Essentially, a very simple RELATED formula was used in order to look up the latitude and longitude from the UKGeography table, and put it into the Jedi Knights data, and produce the necessary data in a simple Excel table. The formula looks like this:
=RELATED(UKGeography[Latitude])
=RELATED(UKGeography[Longitude])
Once these very simple formula were put in place, it was time to load the data into Tableau.
Tableau can take both PowerPivot and Excel data – which driver to use?  I used version 6 of Tableau. Whilst this version of Tableau does see the PowerPivot correctly as an Analysis Services cube, it does not always read the date as a ‘date’ type, but instead as an attribute. There is a forum posting on the Tableau website which tells you how to fix this issue, which involves changing the date so it appears as a measure, which means it can then be used for trends and so on. 
However, I wasn’t comfortable with this solution because I like dates to be in date format. I’ve also run into this issue at customer site, where the customer wanted to use SSAS as a source and Tableau as the presentation layer. They were data-warehouse savvy and didn’t like the ‘measures approach’ fix. 
On customer site, I got around it instead by using the Excel data source, and importing all of the PowerPivot columns into an Excel 2010 sheet. By doing it in this way, date formats were preserved. In this example, I didn’t have date format so it didn’t matter – but this is a useful tip for the future if you are using PowerPivot with Tableau.

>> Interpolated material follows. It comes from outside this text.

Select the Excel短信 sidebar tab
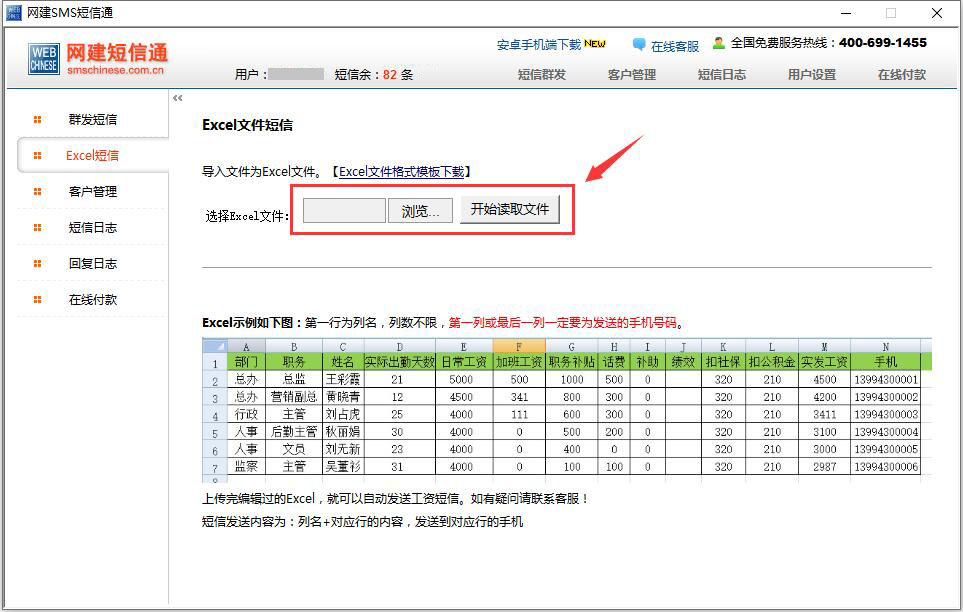 (x=92, y=156)
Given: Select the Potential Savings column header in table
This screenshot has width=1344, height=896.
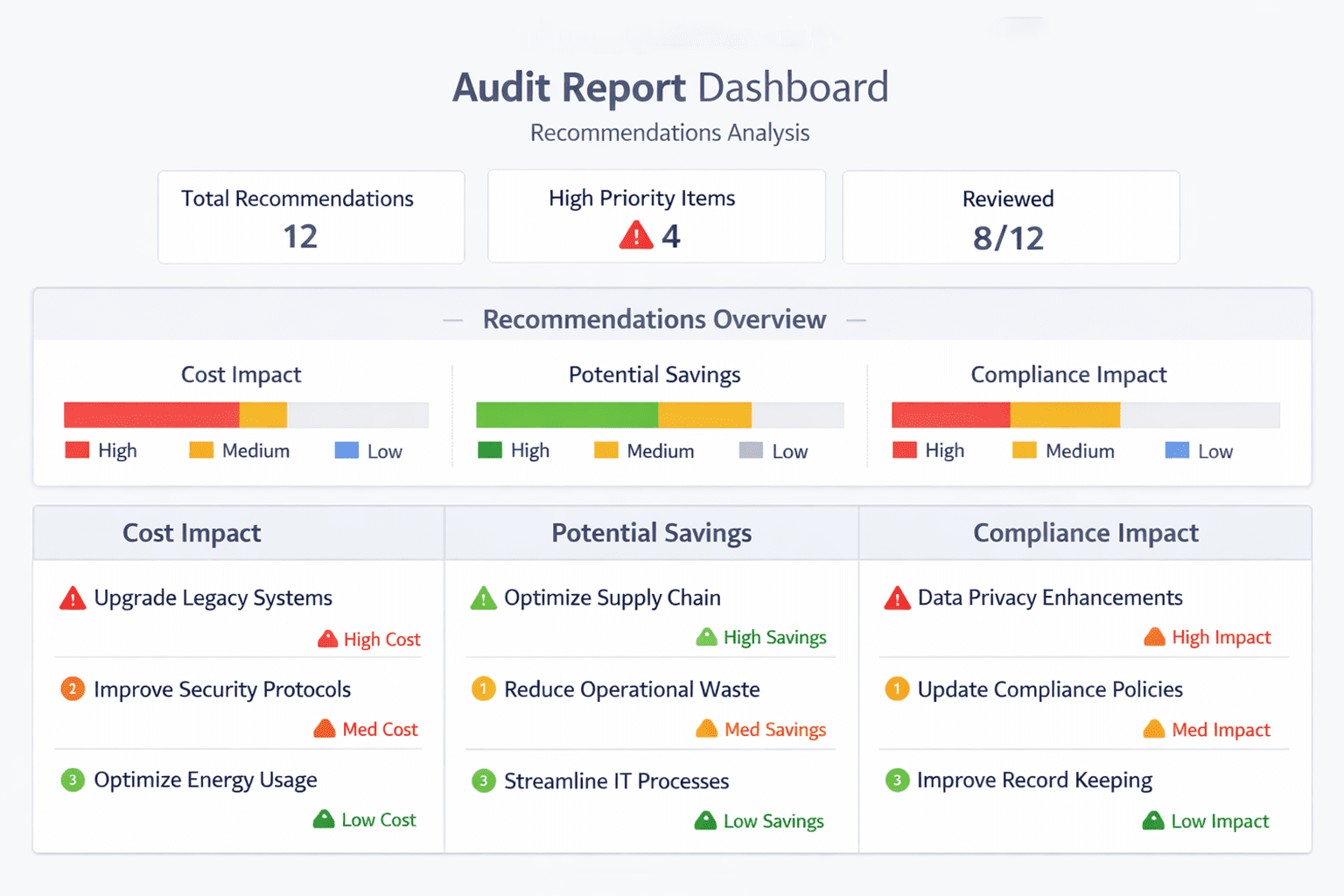Looking at the screenshot, I should 651,533.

The final data, in an Excel PowerPivot, can be obtained in zip format here or if you can’t access it, please email me at jenstirrup [at] jenstirrup [dot] com.
Once the data was accessible by Tableau, I used the Tableau Desktop version to upload the data into Tableau’s memory. I did this so that I could eventually upload the Tableau workbook to Tableau Public. The instructions to save to Tableau Public are given here
Once the data was in Tableau Public, I just needed to access the data using the Safari browser on the iPad. In case you are interested, the demos are publically accessible and you can access the final result by clicking on the hyperlinks below.
I hope that’s been a useful overview of PowerPivot, and the ease of which it was mobilised. This blog forms a use case of how it might be useful to use PowerPivot, since I think that people sometimes need examples of how PowerPivot can benefit them. In this case, the clear benefit of PowerPivot is to provide an easy way of mashing up different data sources.
I look forward to your comments and thank you for sticking with me for the PowerPivot SQLUniversity discussions!